Other towns, like New Paltz, experienced a significant decrease in violent crimes between 2006 and 2016 without GIVE dollars or access to the additional resources provided by the Division of Criminal Justice Services. Since 2008, Police Chief Joseph Synder has made community policing a departmental priority. New Paltz police officers participate in local partnerships regarding substance abuse and are involved with the county drug task force. They collaborate with the local school district and conduct community crime prevention outreach activities. The New Paltz Police also work with other law enforcement agencies including the Ulster County Sheriff and State University of New York at New Paltz Police Department to share information regarding criminal investigations and arrests.[4]
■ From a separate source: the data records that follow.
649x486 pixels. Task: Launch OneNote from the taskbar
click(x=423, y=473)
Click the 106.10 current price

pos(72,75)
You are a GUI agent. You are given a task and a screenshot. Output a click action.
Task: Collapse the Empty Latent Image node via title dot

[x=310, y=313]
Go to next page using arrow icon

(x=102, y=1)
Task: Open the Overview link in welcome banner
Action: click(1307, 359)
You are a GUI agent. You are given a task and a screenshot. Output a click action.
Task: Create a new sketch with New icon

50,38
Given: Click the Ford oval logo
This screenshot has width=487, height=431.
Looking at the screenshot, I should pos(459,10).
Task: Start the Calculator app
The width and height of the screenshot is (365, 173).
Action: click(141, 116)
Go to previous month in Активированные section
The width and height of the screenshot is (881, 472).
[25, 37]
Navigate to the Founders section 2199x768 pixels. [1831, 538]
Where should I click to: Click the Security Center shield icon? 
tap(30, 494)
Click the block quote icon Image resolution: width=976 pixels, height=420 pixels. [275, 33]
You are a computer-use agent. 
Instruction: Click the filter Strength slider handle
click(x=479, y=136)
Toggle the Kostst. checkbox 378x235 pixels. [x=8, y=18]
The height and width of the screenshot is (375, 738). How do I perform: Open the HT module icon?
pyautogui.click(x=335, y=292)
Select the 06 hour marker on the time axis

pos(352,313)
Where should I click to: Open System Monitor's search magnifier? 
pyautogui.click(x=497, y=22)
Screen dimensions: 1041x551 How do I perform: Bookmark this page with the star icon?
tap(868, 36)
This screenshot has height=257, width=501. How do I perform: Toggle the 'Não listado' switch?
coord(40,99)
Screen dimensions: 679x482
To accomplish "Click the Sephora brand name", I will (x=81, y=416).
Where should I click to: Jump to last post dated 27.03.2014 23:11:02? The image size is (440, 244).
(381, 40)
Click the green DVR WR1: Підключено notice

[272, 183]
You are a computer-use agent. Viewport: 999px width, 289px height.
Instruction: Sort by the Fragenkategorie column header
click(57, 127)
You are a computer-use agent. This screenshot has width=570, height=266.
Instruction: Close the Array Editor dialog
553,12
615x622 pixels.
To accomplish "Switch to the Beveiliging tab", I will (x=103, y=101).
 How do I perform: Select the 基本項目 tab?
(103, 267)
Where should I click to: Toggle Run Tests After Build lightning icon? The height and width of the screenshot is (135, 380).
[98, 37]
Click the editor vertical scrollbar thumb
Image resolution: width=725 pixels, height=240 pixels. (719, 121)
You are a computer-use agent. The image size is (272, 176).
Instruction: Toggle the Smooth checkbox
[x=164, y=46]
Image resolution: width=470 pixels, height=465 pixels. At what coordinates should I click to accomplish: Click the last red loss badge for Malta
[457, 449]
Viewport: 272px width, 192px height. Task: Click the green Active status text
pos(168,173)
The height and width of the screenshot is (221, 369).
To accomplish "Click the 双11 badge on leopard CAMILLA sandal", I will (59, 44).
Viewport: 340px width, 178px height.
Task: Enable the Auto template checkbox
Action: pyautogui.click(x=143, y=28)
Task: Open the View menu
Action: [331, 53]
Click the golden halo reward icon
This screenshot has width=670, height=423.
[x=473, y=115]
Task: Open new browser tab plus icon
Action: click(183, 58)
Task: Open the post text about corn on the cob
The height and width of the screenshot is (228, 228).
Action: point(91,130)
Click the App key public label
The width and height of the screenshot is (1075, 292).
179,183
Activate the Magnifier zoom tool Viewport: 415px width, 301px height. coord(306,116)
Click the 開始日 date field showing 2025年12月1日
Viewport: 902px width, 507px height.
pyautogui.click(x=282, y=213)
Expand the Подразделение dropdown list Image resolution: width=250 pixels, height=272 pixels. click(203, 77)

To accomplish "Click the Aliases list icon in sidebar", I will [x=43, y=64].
While the GIVE program and community policing are likely responsible for part of the decline in violent crime in the Mid-Hudson Valley, other factors have been identified nationally as contributors to the reduction in crime since the 1990s. There is consensus by researchers that increased consumer confidence, decreased alcohol consumption, and income growth contribute to declining crime rates.

A report by the Brennan Center for Justice at New York University School of Law looked at economic impacts, incarceration and police practices, among other factors. Specifically, it found that as positive perceptions about the economy increases, property crime declines. In contrast, increased incarceration was found to contribute to a decline in crime during the 1990s, but the effect disappeared in the 2000s. In addition, the use of COMParative STATistics (CompStat) to inform police tactical strategy had an impact on the decline in crime from 2000 to 2013. Criminal activity is deterred when CompStat data helps uncover crime patterns in order to target police resources more quickly.[5]

And this New York Times article links the prevalence of nonprofit organizations in a community with lower crime rates.[6]

For more information on violent crime rates in the Mid-Hudson Valley see the Community Profiles’ violent crimes indicator.


[2] Gun Involved Violence Elimination Initiative (GIVE) 2014 Annual Report.

[3] Poughkeepsie Police Department information provided by Captain Richard Wilson.

[4] Information about New Paltz provided by Lt. Lucchesi

[5] Roeder, O., Lauren-Brooke, E., & Bowling.J. (2015). What Caused The Crime Decline? Brennan Center for Justice at New York University School of Law.